Conclusion de la deuxième partie
p. 147-150
Texte intégral
1Une campagne électorale, puis l’entrée dans un mandat pour celles et ceux qui sont parvenus à être élus, constituent des moments privilégiés au cours desquels les représentations des rôles politiques et des règles tacites qui les encadrent exacerbent certaines qualités attendues du candidat ou du tout jeune édile. Un processus de normalisation visant à « faire rentrer dans le cadre » et à niveler des profils plus ou moins atypiques ou éloignés des codes politiquement acceptés se met en œuvre donnant à voir non seulement des techniques particulières de présentations de soi, mais aussi certains « ratés » dans l’ordre de l’interaction lorsqu’il y aura un décalage entre les attributs extérieurs du prétendant et la norme de présentation habituellement constatée (Goffman, 1975). Dans la mesure où le jeune âge en politique dénote fortement des schémas socialement construits tant les moins de 35 ans se trouvent minoritaires dans les espaces sociaux de la politique municipale, cet attribut devient régulièrement un élément de campagne des jeunes candidats et des adversaires politiques, et dans certains cas un objet de déstabilisation lors des premiers pas dans la fonction. Il intervient directement dans les procédures et stratégies de présentation de soi par lesquelles les candidats établissent et maintiennent une interaction avec le corps électoral, les élus, les adversaires politiques, puis plus tard les administrés.
2Tout écart à la norme nécessite de ce point de vue d’en contrôler ses effets afin de conforter la configuration de la relation vers l’ordre rituel convenu, soit en transférant ce particularisme de l’âge dans l’ordre du bénéfice, soit en l’invisibilisant pour normaliser les rituels d’interaction. Cette mise en scène de l’âge en politique, qui n’est pas, rappelons-le, l’apanage des jeunes mais aussi des plus âgés pour en atténuer certaines interférences potentiellement négatives, demeurent toutefois imprévisibles. Les effets bénéfiques recherchés pour les plus jeunes en termes de dynamisme, de modernisme, de changement s’avèrent en réalité fragiles et instables, avec des résultats à double tranchant : l’image du renouvellement parfois obtenue au prix de nombreux efforts de modernisation de la parole et de la représentation désinhibée dans l’espace public peut brutalement s’interrompre lorsque surgira au détour d’un évènement ou d’un conseil municipal l’attaque d’un opposant plus âgé sur l’incompétence, l’arrogance et l’inexpérience supposée du jeune impétrant.

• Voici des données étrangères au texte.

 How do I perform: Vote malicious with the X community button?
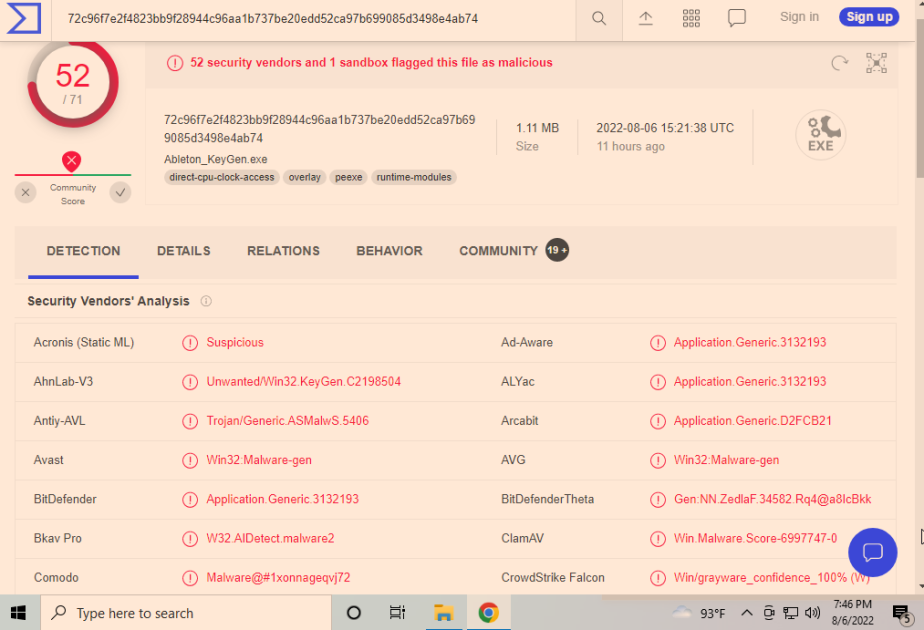coord(25,192)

3Dans tous les cas, pour le jeune prétendant nouvellement élu, les rites de passage devant marquer le franchissement statutaire de simple candidat à nouveau maire crédible, prennent une tournure particulière dans la mesure où il sera rapidement contraint d’aller au-delà de cette transition rencontrée par tout nouvel élu. Pour les plus jeunes, cette transition statutaire s’accompagne de la nécessité de dépasser la représentation tenace du jeune novice naïf de la politique (même si, rappelons-le, le terme est impropre pour nombre d’entre eux ayant déjà eu des expériences politiques préalables) pour adopter celle du « vieux briscard à qui on ne la fait plus ». Le rite de passage ne peut alors se limiter à des dimensions strictement politiques qui les confirmeraient auprès des administrés et des élus dans leurs nouvelles fonctions de maire. Il se distingue des nouveaux élus plus âgés par le fait que ce rituel de passage déborde très largement sur l’univers plus personnel de la vie intime et familiale. Dans le domaine politique, l’âge du jeune élu ne semble effectivement plus lui appartenir. Il n’est plus seulement un simple attribut qui contribue à former provisoirement son identité personnelle. Il a progressivement une dimension collective qui implique d’autres personnes de son cercle familial et amical et qui a une fonction de représentation et de mise en scène dans l’espace public, que celle-ci soit voulue ou imposée, auprès des élus comme des administrés. La jeunesse, lorsqu’elle est manipulée dans des arènes politiques, se rapporte ainsi plus directement aux pratiques personnelles et intimes censées être spécifiques à cet âge de la vie, et déborde alors très rapidement vers d’autres sphères de la vie privée auxquelles se rapportent les comportements, attitudes, valeurs d’une « jeunesse » censée amalgamer un ensemble de traits communs (loisirs, sorties, rencontres, etc.). Mais là encore, comme nous allons le voir dans la prochaine partie, apparaissent des comportements très différents entre jeunes élus pour contourner certaines difficultés liées à l’âge. Ceux bénéficiant en amont du mandat d’une certaine notabilité locale et d’une socialisation politique antérieure parviennent rapidement à replacer le cadre de l’interaction dans le registre de la politique municipale plutôt que dans celui plus personnel de la vie intime et familiale.